══ THE INPUT ══

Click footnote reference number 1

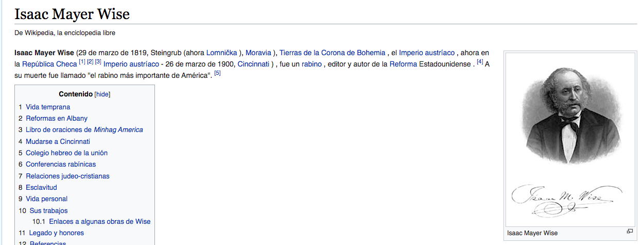(82, 62)
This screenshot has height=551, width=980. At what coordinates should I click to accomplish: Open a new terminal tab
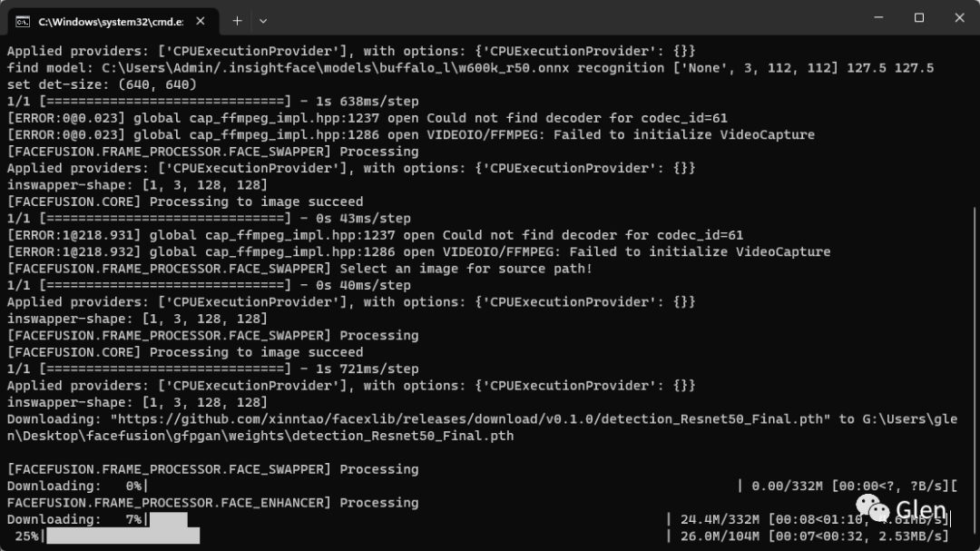point(237,21)
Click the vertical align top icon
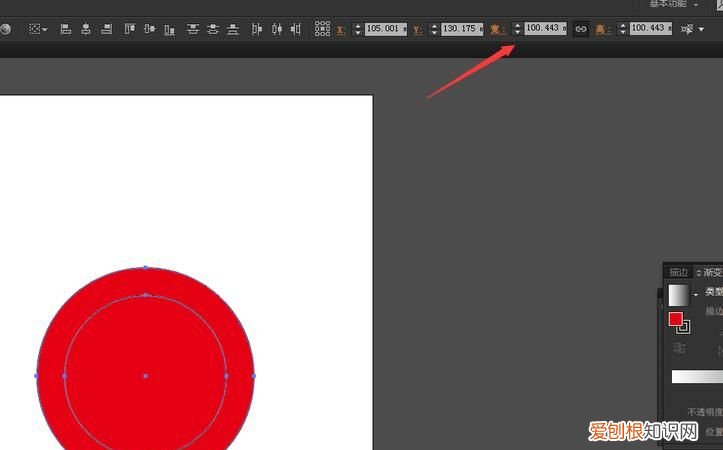The image size is (723, 450). 130,30
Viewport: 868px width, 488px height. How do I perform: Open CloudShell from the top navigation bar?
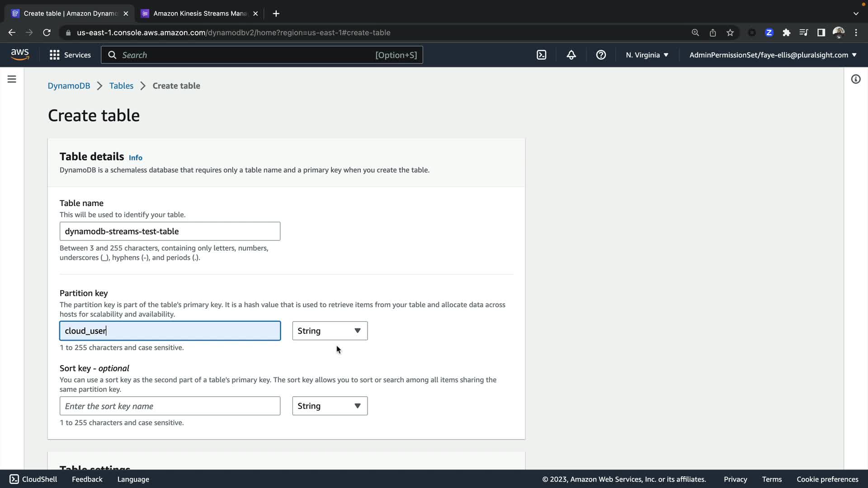(541, 55)
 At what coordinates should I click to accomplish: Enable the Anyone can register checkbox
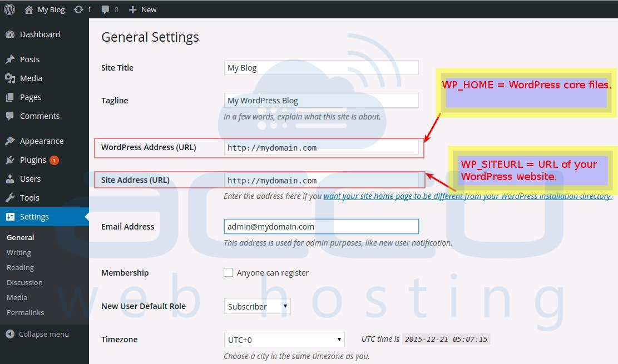[228, 272]
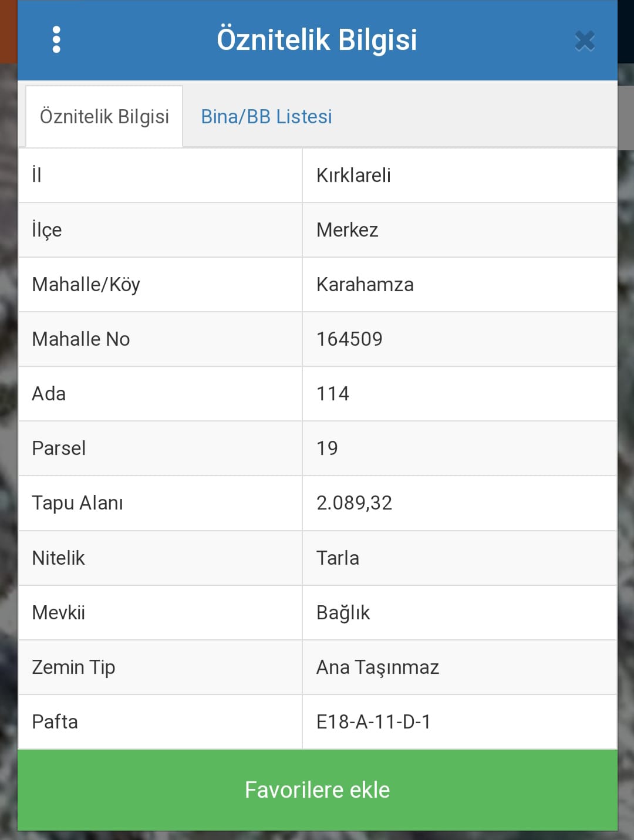Click the Favorilere ekle button
Screen dimensions: 634x840
(x=317, y=790)
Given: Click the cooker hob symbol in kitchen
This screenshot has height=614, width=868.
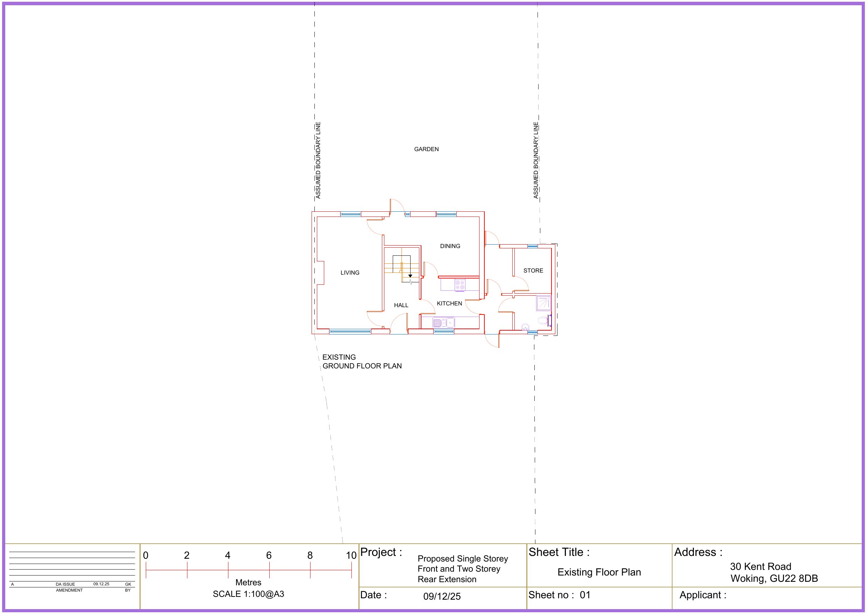Looking at the screenshot, I should click(x=460, y=285).
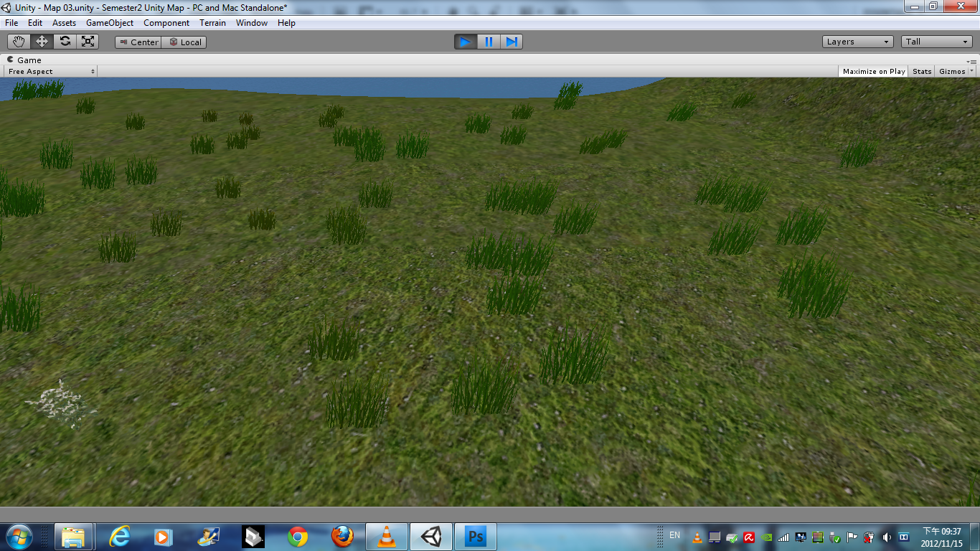Open Photoshop from the taskbar
Viewport: 980px width, 551px height.
pos(475,535)
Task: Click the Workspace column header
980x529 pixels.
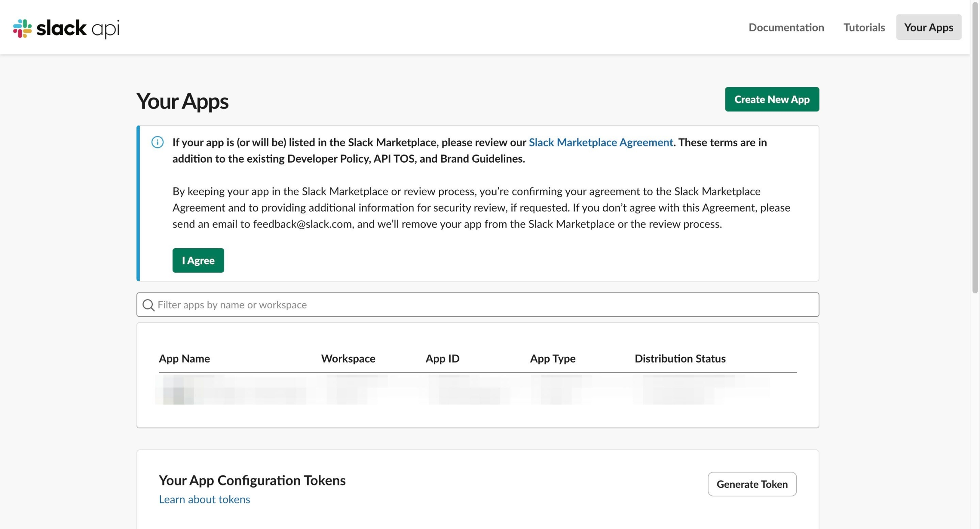Action: (348, 358)
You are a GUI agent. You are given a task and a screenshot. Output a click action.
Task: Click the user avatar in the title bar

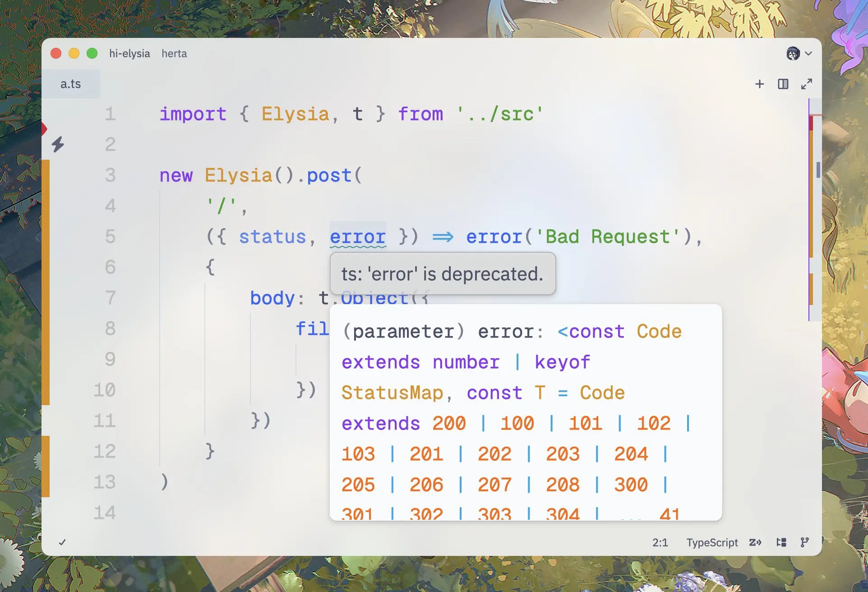click(793, 53)
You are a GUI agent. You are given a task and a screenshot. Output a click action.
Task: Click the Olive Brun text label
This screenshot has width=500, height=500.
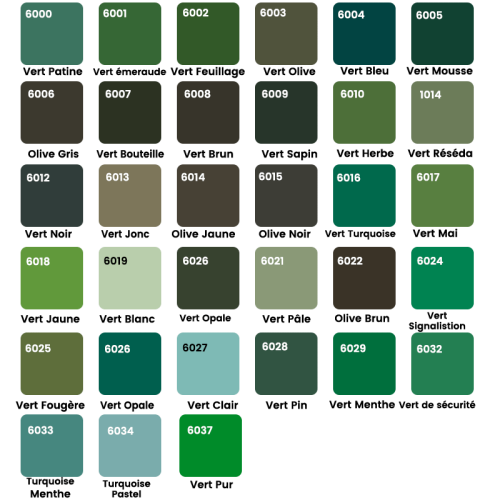(362, 318)
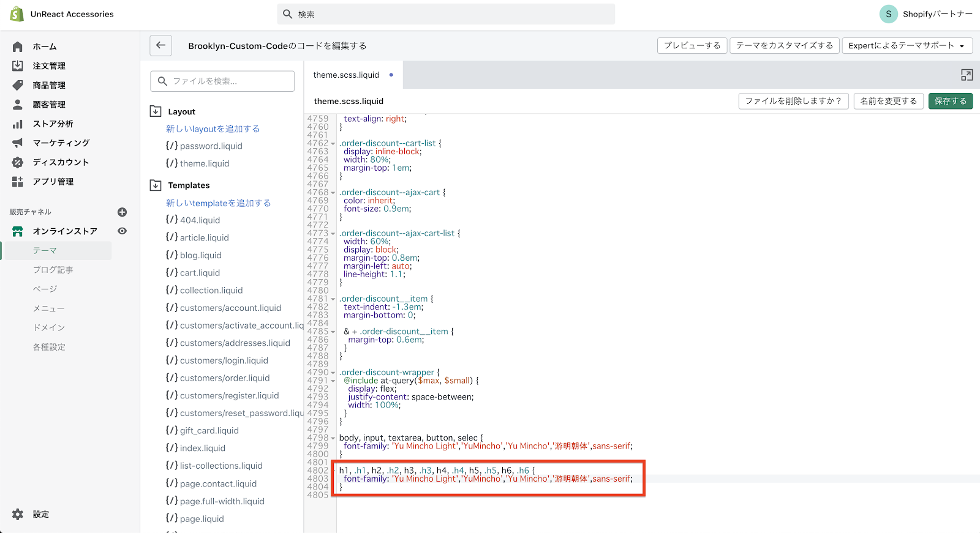Open ブログ記事 submenu item
The image size is (980, 533).
click(x=53, y=270)
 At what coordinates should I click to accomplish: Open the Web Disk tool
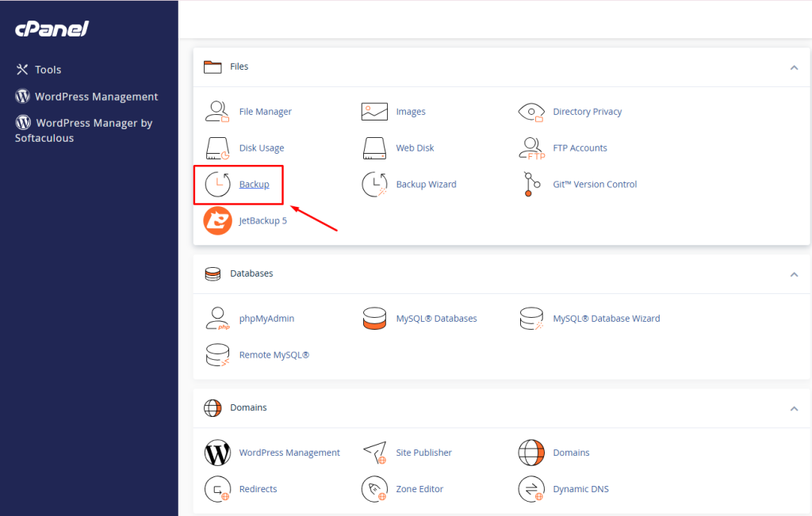416,147
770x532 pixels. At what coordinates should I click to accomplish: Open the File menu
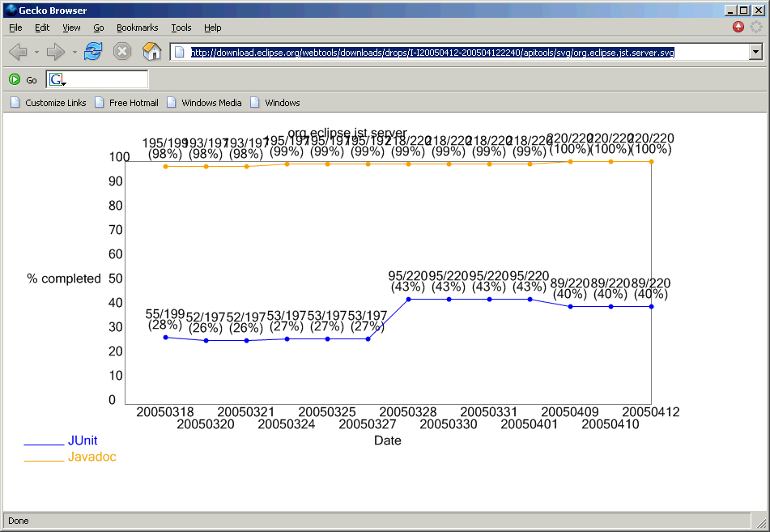pos(15,28)
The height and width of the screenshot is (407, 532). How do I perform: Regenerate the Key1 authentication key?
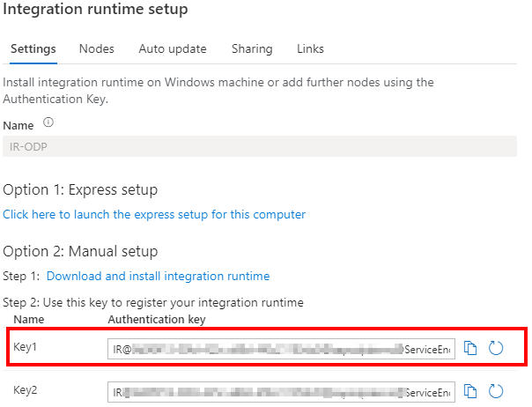click(x=496, y=348)
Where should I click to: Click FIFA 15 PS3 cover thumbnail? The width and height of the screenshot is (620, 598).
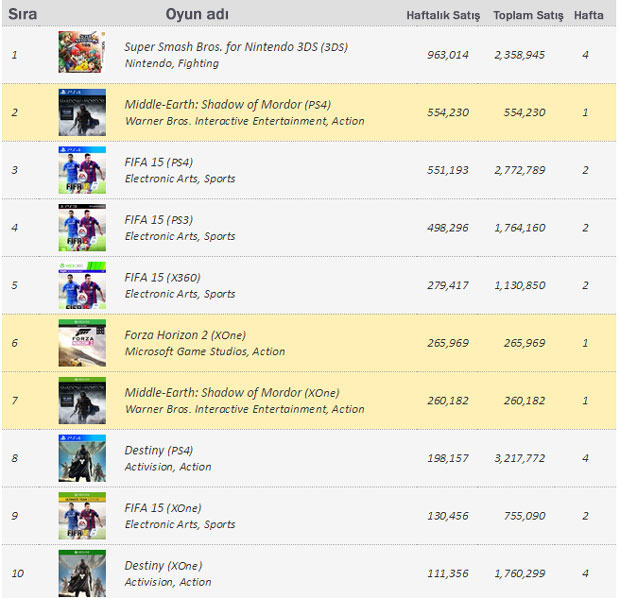[x=82, y=228]
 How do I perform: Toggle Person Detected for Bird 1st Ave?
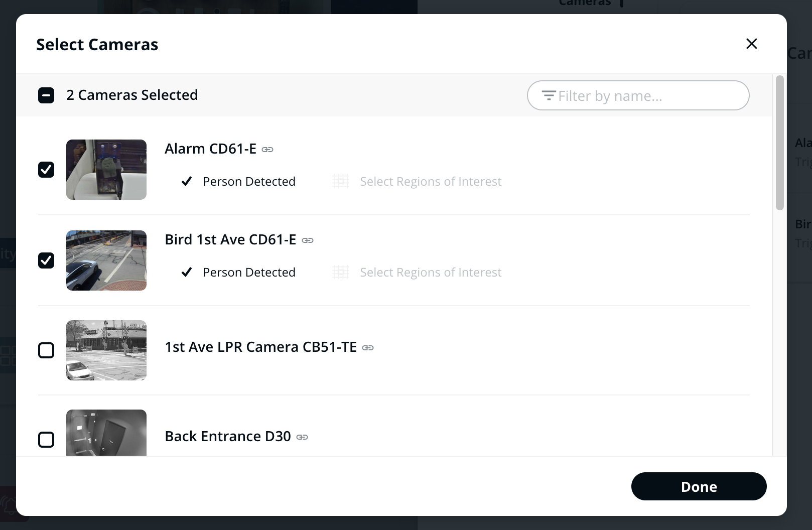(187, 273)
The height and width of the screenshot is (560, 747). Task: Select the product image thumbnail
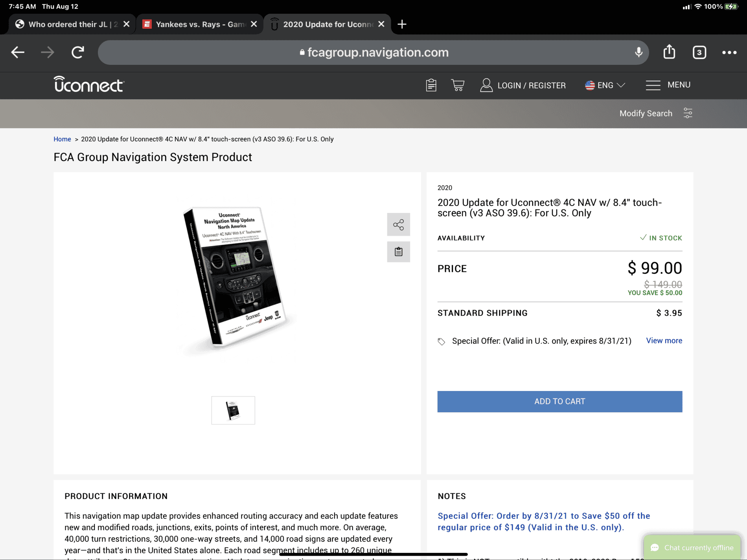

═══

§ WHAT IS ASKED: Rewrite every one of the items above, switching "GUI agent" to "screen assistant" and leaving everything else unchanged. Leave the pictures out of your version.

§ SOLUTION FOR THIS EXERCISE:
Click footnote reference number 1

(82, 62)
This screenshot has height=551, width=980. At what coordinates should I click to accomplish: Open a new terminal tab
point(237,21)
Click the vertical align top icon
The image size is (723, 450). 130,30
Viewport: 868px width, 488px height. How do I perform: Open CloudShell from the top navigation bar?
(541, 55)
 At what coordinates should I click to accomplish: Enable the Anyone can register checkbox
[228, 272]
Click the Favorilere ekle button
Screen dimensions: 634x840
(x=317, y=790)
Given: Click the cooker hob symbol in kitchen
This screenshot has height=614, width=868.
Looking at the screenshot, I should click(x=460, y=285).
Open Photoshop from the taskbar
Viewport: 980px width, 551px height.
pos(475,535)
Task: Click the Workspace column header
980x529 pixels.
Action: (348, 358)
You are a screen assistant. You are given a task and a screenshot. Output a click action.
Task: Click the user avatar in the title bar

click(793, 53)
You are a screen assistant. You are given a task and a screenshot. Output a click action.
Task: Click the Olive Brun text label
This screenshot has width=500, height=500.
(362, 318)
Open ブログ記事 submenu item
The image size is (980, 533).
click(x=53, y=270)
 At what coordinates should I click to accomplish: Open the Web Disk tool
416,147
770x532 pixels. At what coordinates should I click to accomplish: Open the File menu
pos(15,28)
The height and width of the screenshot is (407, 532). How do I perform: Regenerate the Key1 authentication key?
click(x=496, y=348)
Where should I click to: Click FIFA 15 PS3 cover thumbnail? The width and height of the screenshot is (620, 598).
[x=82, y=228]
 How do I perform: Toggle Person Detected for Bird 1st Ave?
(187, 273)
The height and width of the screenshot is (560, 747). Task: Select the product image thumbnail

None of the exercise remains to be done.